§ Extrait de la source:
►
Comme annoncé dans les articles 1 (automne 1869), 2 (Rochefort), 3 (Varlin), 4 (les journalistes et la Commune) et comme présenté dans l’article 0 (Demain), voici la Marseillaise, quotidien, quotidiennement.

Attention, c’est un journal du matin, mais il est daté du lendemain.

55. Dimanche 13 février 1870

Rochefort est toujours à Pélagie, dit Barberet qui assume aussi le rôle de secrétaire de la rédaction ;

le complot existe encore, écrit Dubost, qui nous apprend que Cournet et Razoua, du Réveil, ont été arrêtés « la nuit dernière » ;

Ulric de Fonvielle a été mis en liberté, pourquoi il ne le sait pas plus que pourquoi il avait été arrêté ;

Arthur de Fonvielle livre des « Impressions d’un nomade » (tout est relatif) ;

les nouvelles de Paris ont causé des troubles à Marseille ;

il y aura un numéro spécial dimanche prochain ;

dans les « Nouvelles politiques », je retiendrais bien celle d’O’Donovan Rossa, mais il y aussi la grève des ouvriers typographes de Pesth et les informations fausses que donne la Presse sur l’emprisonnement à Pélagie ;

le journal, le nôtre, la Marseillaise, est déjà sous le coup d’une assignation à comparaître pour le numéro d’hier ;

merci pour toutes les lettres de soutien reçues ;

je retiendrai aussi le menu du dîner de l’Hôtel de Ville le 10 février, nous n’avons pas de maire, mais nous avons des fins gourmets, et nous avons toujours L’Ingénu ;

beaucoup de plaintes de personnes arrêtées ;

la revue de presse, toujours signée A. Ranche, relève les articles de soutien… et aussi les non-articles ;

Victor Lefebvre, le conférencier-laboureur (voir le journal daté du 7 février), se plaint que sa prochaine réunion soit ajournée ;

les communications ouvrières reprennent, la Marmite ira très bien avec le dîner de l’Hôtel de Ville ;

des réunions publiques sont annoncées ;

dans le compte rendu analytique, la discussion sur les archives continue au Corps législatif, le gouvernement est interpellé sur les travaux publics ;

les « Faits divers », infanticides et autres, reprennent ;

les souscriptions Victor Noir et Creuzot aussi ;

encore une condamnation pour Flourens (et d’autres) pour refus d’obéir aux injonctions de dissolution d’une réunion publique ;

toujours des annonces pour la Libre pensée et la salle d’armes ;

Barberet signe même les annonces théâtrales.
◄
§ Consigne:
Recopiez le passage de l'extrait sur la Marseillaise du 13 février 1870 qui commence à « dans le compte » et se termine à « les annonces théâtrales. ».

§ Liste de données:
►
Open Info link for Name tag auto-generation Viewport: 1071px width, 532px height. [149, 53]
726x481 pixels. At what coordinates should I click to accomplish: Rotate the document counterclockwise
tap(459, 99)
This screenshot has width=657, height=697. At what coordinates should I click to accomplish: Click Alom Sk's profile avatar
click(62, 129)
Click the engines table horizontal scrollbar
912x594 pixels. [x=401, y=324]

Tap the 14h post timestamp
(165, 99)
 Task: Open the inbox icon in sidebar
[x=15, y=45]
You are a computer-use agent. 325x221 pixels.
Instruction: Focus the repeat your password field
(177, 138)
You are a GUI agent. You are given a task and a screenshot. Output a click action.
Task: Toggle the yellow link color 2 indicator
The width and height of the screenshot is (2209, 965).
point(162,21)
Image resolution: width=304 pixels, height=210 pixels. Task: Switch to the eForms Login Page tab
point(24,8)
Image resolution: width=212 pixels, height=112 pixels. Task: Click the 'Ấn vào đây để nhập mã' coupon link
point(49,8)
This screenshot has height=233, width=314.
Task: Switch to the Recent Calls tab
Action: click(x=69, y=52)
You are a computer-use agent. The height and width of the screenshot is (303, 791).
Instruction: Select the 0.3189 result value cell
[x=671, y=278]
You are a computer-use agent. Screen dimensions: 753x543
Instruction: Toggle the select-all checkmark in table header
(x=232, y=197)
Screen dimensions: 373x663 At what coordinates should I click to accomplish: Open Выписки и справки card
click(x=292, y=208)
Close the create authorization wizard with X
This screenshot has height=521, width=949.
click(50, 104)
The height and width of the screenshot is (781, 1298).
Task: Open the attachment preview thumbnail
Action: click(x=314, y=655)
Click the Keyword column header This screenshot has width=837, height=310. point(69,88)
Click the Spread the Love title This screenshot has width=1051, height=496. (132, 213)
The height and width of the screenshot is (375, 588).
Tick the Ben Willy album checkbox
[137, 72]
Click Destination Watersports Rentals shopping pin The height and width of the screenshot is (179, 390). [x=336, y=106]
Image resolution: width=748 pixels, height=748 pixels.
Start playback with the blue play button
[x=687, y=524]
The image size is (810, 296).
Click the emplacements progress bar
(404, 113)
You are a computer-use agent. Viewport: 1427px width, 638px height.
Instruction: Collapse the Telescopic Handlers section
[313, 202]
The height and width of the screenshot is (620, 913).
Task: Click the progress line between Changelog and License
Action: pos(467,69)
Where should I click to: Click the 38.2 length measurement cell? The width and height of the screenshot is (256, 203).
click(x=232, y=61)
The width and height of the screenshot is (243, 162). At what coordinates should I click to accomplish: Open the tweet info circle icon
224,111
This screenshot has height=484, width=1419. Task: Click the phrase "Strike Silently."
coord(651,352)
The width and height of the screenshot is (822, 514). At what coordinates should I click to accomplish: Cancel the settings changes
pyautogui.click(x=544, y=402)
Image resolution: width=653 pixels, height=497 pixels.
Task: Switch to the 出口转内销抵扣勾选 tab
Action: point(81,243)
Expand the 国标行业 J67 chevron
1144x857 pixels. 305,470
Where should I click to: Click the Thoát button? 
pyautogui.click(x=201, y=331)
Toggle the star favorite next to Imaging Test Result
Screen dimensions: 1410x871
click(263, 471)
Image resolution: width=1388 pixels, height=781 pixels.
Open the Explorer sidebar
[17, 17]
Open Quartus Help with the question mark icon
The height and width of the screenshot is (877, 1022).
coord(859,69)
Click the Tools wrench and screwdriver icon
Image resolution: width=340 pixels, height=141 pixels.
◄
§ Tâche réalisée:
dans le compte rendu analytique, la discussion sur les archives continue au Corps législatif, le gouvernement est interpellé sur les travaux publics ;

les « Faits divers », infanticides et autres, reprennent ;

les souscriptions Victor Noir et Creuzot aussi ;

encore une condamnation pour Flourens (et d’autres) pour refus d’obéir aux injonctions de dissolution d’une réunion publique ;

toujours des annonces pour la Libre pensée et la salle d’armes ;

Barberet signe même les annonces théâtrales.